Copy the data below word for word, starting at the line containing "Frequently Ask Questions (386, 135)" and ending with the last line of the data.

※ ※ ※

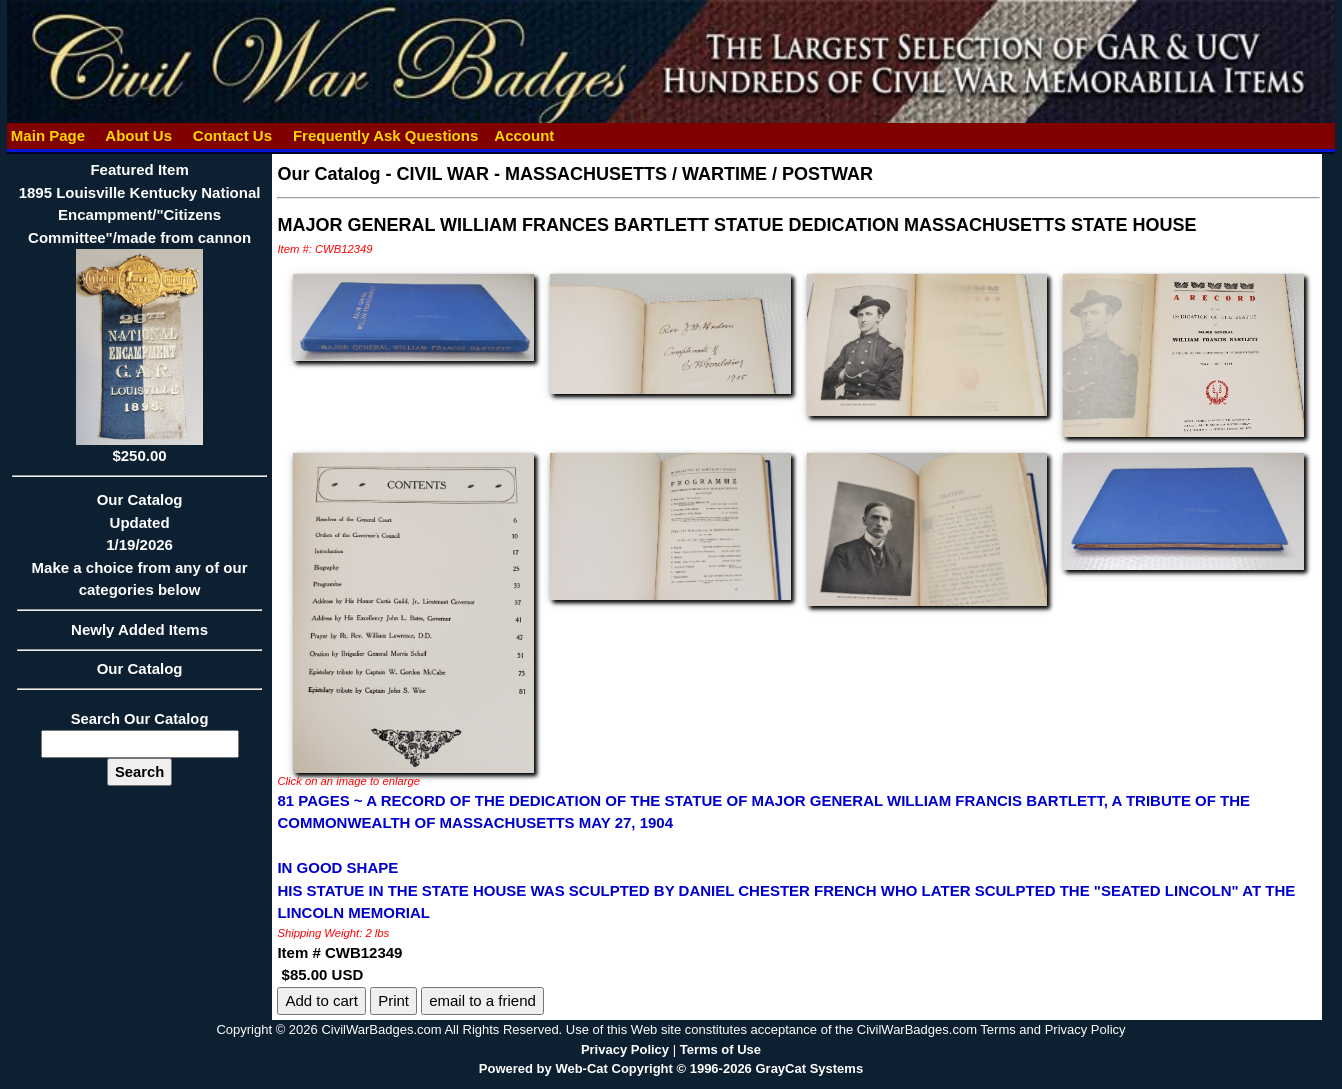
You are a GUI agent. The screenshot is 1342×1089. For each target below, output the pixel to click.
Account (524, 135)
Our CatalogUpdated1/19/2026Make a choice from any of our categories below (140, 551)
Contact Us (233, 135)
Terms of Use (720, 1049)
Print (393, 1000)
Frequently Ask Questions (386, 135)
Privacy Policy (625, 1049)
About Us (139, 135)
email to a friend (482, 1000)
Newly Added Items (140, 636)
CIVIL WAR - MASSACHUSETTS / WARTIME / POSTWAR (634, 174)
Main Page (48, 135)
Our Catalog (140, 668)
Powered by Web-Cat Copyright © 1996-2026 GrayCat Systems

※ ※ ※

* Output of the exercise
Frequently Ask Questions (386, 135)
Privacy Policy (625, 1049)
About Us (139, 135)
email to a friend (482, 1000)
Newly Added Items (140, 636)
CIVIL WAR - MASSACHUSETTS / WARTIME / POSTWAR (634, 174)
Main Page (48, 135)
Our Catalog (140, 668)
Powered by Web-Cat Copyright © 1996-2026 GrayCat Systems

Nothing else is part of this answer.